Marianne Oelund (a technically savvy engineer/photographer) make an interesting comment dpreview concerning the differences in how diffraction affects the D800 and D800E. I presume this difference is due to the lack of a low pass filter. When the Airy disc is already smaller than the pixel, making it even smaller by increasing the aperture has diminishing returns.
Hi Bill,
Assuming a perfect aberration free lens, diffraction will increase proportionally with the F-number as the aperture gets narrower. However, wide open the diffraction pattern is very small. In fact it is smaller than a single sensel. Therefore it cannot be resolved and has no meaningfull impact on resolution, because the sampling aperture of the sensel is the limiting factor.
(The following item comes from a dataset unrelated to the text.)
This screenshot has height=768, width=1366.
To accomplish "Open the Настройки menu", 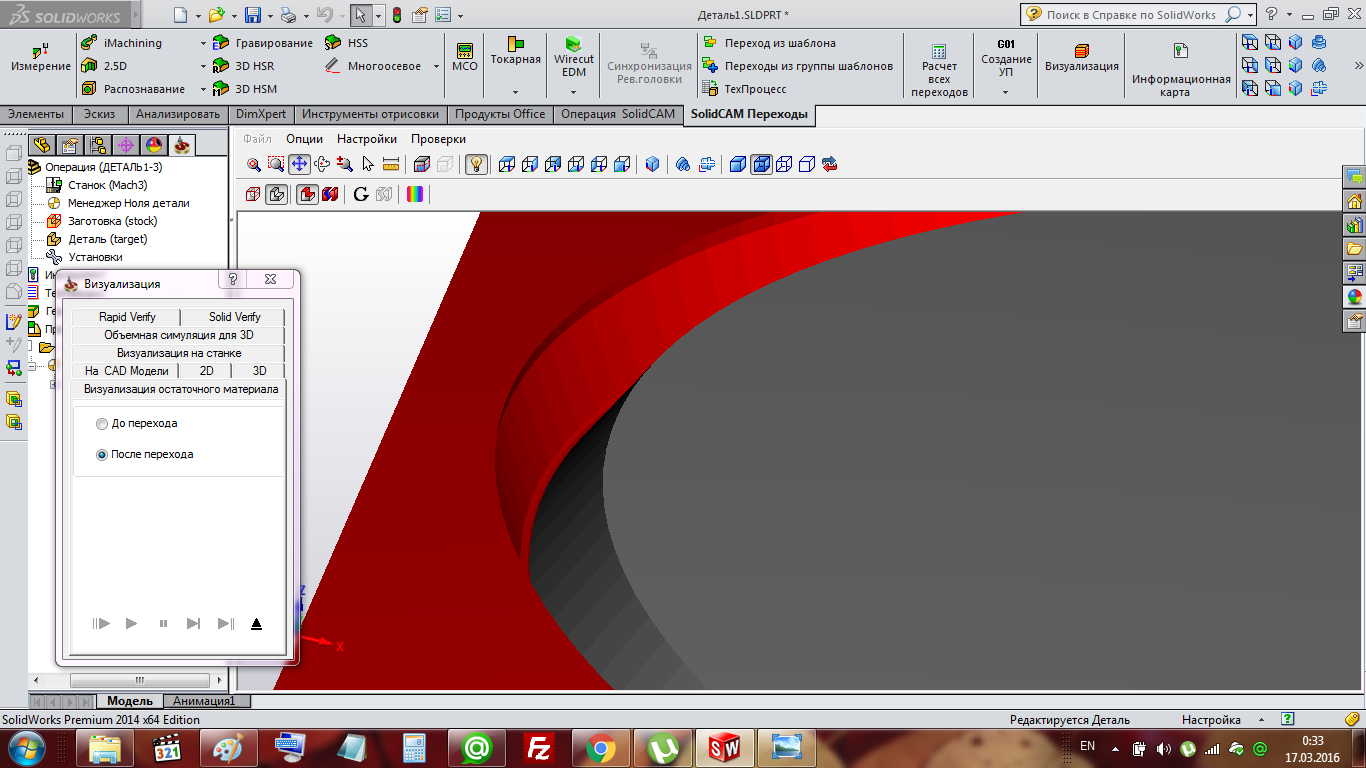I will [x=366, y=139].
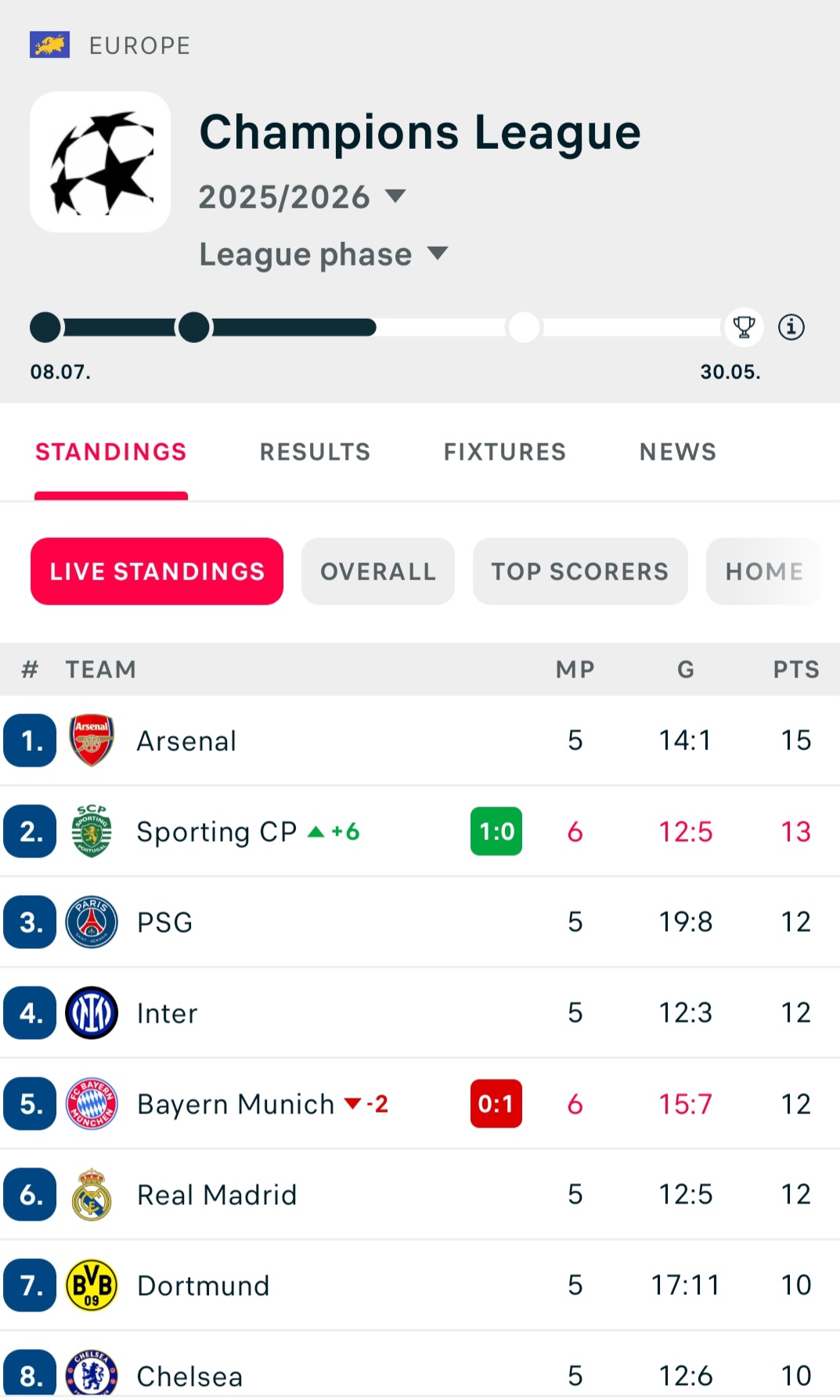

When the diffraction pattern gets large enough by using narrower apertures, it's effect on the per-pixel contrast will become visible. The micro-detail gets lost because of the reduced contrast between pixels (they are contaminated with optical signals related to its neighboring pixels).
When we compare to
a different sensor with smaller sensels, the per-pixel contrast will be affected earlier when we use ever smaller apertures on the smaller sensel pitch version, however, we do get a more accurate (over-)sampling of the diffraction pattern. So, we lose contrast and detail per pixel (we can produce larger output at the same PPI, but lose detail), but for same size output we gain some resolution because we can use a higher PPI (and because the diffraction pattern is oversampled, we may be able to restore even more resolution by deconvolution sharpening).
So the whole debate is between larger size output (with lower per capture pixel contrast), and same size output (with higher per output size pixel contrast), which isn't much of a debate since they are different things.
Marianne Oelund is correct, when the diffraction pattern gets smaller than a single sensel (by using a wider aperture,
and in the absence of residual lens aberrations) then there is little resolution gain to be expected.
In the same thread, Bobn2 posted a graph showing how the f-number at which diffraction starts to become visible has nothing at all to do with the pixel size, which is somewhat at variance with Marianne's post.
I would have to read about the source data for that graph, before I can interpret what it tells. Maybe it becomes clear when I've had the time to read that whole thread.